TORRENCE, Calif. — There is nobody who hates needles or shots more than Derek Claybourne, but his natural reaction to the fear of an injection is to laugh.

The retired Army specialist visited the Lundquist Institute at Harbor-UCLA Medical Center Wednesday morning for a physical and a booster shot, which are part of a local AstraZeneca-University of Oxford vaccine trial.


What You Need To Know

  • Army vet Derek Claybourne is part of a local AstraZeneca-University of Oxford vaccine trial

  • Claybourne is one of more than 200 volunteers enrolled in two separate UCLA AstraZeneca trial sites

  • Claybourne said he trusts science and is encouraged by the early results

  • "I do believe in God. I pray, and I really believe that I’m doing something for the greater good,” Claybourne said

"I wanted to help," said Claybourne. "We need a vaccine. We need something that’s going to give people comfort and help people get through this without having to end up on a ventilator."

Claybourne lives in Koreatown and has taken isolation very seriously. Thanksgiving this year means just another solo dinner at home.

"People want to get back to a normal way of life, and this is not normal." he said. "We’re meant to cohabitate, and this is just, this is just horrible."

Further, he rarely sees his family and when he does, they're suited and gloved up. What makes Claybourne grateful this year is knowing he’s not alone in his willingness to participate in an experimental vaccine trial. He is one of more than 200 volunteers enrolled in two separate UCLA AstraZeneca trial sites.

Dr. Raphael Landovitz, who specializes in infectious diseases, is one of the lead investigators at the UCLA Health site.

"I think we’ve all felt so helpless," said Dr. Landovitz. "The ability to be a part of something that’s trying to end this, that’s trying to make progress, trying to move things forward is for a lot of people taking back some measure of that control, and I feel very similarly."

EXCERPTED DATA

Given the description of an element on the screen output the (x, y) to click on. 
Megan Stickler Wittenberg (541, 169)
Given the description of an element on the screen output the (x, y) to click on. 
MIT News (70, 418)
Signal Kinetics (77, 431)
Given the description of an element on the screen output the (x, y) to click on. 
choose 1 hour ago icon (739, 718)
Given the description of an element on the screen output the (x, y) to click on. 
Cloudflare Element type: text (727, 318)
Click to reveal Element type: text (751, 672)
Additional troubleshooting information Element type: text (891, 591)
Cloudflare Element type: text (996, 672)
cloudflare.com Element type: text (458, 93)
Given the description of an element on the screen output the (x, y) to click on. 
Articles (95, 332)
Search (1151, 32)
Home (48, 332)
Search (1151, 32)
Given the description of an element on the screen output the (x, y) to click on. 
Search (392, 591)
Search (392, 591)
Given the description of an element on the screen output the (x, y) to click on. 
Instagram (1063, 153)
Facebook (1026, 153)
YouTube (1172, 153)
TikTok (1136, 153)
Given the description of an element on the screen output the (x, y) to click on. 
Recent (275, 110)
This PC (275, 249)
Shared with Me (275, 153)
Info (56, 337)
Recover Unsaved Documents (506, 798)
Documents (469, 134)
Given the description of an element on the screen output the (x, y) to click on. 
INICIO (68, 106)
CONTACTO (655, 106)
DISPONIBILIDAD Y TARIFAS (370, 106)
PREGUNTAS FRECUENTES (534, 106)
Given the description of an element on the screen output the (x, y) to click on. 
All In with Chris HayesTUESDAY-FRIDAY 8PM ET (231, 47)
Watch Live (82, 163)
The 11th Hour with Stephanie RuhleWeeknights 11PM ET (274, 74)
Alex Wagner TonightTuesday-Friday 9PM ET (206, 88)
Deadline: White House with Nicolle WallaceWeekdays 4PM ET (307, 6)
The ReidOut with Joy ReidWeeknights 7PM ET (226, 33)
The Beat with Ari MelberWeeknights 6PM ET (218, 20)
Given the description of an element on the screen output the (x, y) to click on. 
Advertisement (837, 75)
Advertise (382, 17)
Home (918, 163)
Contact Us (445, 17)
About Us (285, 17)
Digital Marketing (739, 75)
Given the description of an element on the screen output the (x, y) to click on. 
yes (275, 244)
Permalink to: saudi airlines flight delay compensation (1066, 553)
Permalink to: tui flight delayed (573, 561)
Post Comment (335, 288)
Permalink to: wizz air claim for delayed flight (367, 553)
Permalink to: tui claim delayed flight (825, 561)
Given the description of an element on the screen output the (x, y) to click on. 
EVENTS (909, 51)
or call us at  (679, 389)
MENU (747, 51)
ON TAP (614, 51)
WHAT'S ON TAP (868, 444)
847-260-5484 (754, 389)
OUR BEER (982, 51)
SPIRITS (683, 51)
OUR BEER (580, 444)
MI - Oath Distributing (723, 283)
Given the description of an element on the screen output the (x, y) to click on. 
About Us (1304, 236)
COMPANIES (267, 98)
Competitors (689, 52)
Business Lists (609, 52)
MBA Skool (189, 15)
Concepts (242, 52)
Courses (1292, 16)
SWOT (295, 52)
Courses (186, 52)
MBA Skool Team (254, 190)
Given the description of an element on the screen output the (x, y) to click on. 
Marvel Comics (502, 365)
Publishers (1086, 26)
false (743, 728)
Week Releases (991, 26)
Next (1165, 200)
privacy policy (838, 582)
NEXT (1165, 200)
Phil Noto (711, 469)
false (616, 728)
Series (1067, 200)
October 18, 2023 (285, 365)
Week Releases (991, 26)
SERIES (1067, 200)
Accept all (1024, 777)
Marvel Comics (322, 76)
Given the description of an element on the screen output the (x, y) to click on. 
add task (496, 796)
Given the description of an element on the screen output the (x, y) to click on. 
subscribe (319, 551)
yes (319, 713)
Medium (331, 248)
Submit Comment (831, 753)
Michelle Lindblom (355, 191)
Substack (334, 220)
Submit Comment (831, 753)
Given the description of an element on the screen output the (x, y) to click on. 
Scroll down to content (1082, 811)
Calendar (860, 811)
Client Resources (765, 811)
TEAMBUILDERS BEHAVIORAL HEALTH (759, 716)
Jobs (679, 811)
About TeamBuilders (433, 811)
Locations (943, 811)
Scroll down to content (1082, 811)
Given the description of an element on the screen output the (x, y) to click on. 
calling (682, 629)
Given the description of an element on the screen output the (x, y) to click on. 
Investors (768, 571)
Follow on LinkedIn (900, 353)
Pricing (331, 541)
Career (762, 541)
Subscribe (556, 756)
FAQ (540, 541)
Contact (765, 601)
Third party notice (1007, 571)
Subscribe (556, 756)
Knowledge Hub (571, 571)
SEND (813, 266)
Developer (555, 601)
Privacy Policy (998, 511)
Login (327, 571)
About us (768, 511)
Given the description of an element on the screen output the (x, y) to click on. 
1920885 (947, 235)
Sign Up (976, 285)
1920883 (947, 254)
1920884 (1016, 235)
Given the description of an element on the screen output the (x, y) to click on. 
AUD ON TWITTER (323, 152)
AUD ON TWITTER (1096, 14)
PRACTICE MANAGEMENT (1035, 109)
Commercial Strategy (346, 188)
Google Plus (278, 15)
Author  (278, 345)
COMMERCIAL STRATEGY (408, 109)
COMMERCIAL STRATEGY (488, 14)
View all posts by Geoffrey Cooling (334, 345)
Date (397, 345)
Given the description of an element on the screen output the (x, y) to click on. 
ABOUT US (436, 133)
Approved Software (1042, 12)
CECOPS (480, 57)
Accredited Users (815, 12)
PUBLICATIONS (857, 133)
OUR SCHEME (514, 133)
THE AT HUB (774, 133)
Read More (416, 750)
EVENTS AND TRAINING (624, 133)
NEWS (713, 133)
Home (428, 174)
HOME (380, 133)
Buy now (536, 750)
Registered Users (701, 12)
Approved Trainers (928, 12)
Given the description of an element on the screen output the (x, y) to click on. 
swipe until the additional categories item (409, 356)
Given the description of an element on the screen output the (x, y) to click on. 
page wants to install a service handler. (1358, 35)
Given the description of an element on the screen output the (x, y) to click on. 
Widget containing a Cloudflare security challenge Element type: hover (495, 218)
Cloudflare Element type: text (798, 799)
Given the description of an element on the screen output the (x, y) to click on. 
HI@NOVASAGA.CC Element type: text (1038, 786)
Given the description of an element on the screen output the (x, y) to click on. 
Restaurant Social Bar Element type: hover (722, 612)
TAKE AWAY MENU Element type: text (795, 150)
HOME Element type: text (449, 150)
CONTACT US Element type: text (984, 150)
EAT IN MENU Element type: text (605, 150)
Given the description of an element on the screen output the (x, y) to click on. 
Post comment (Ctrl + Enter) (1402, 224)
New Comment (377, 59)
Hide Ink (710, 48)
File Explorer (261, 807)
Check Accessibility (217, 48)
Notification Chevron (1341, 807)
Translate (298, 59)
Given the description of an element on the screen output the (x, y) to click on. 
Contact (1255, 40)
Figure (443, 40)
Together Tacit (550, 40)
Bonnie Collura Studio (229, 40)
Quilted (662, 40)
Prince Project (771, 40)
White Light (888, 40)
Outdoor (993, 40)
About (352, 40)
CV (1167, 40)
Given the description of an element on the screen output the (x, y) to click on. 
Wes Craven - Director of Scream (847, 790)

WHAT IS REQUIRED
Could you reproduce the vaccine trial article above in full, word for word?

TASK OUTPUT
TORRENCE, Calif. — There is nobody who hates needles or shots more than Derek Claybourne, but his natural reaction to the fear of an injection is to laugh.

The retired Army specialist visited the Lundquist Institute at Harbor-UCLA Medical Center Wednesday morning for a physical and a booster shot, which are part of a local AstraZeneca-University of Oxford vaccine trial.


What You Need To Know

  • Army vet Derek Claybourne is part of a local AstraZeneca-University of Oxford vaccine trial

  • Claybourne is one of more than 200 volunteers enrolled in two separate UCLA AstraZeneca trial sites

  • Claybourne said he trusts science and is encouraged by the early results

  • "I do believe in God. I pray, and I really believe that I’m doing something for the greater good,” Claybourne said

"I wanted to help," said Claybourne. "We need a vaccine. We need something that’s going to give people comfort and help people get through this without having to end up on a ventilator."

Claybourne lives in Koreatown and has taken isolation very seriously. Thanksgiving this year means just another solo dinner at home.

"People want to get back to a normal way of life, and this is not normal." he said. "We’re meant to cohabitate, and this is just, this is just horrible."

Further, he rarely sees his family and when he does, they're suited and gloved up. What makes Claybourne grateful this year is knowing he’s not alone in his willingness to participate in an experimental vaccine trial. He is one of more than 200 volunteers enrolled in two separate UCLA AstraZeneca trial sites.

Dr. Raphael Landovitz, who specializes in infectious diseases, is one of the lead investigators at the UCLA Health site.

"I think we’ve all felt so helpless," said Dr. Landovitz. "The ability to be a part of something that’s trying to end this, that’s trying to make progress, trying to move things forward is for a lot of people taking back some measure of that control, and I feel very similarly."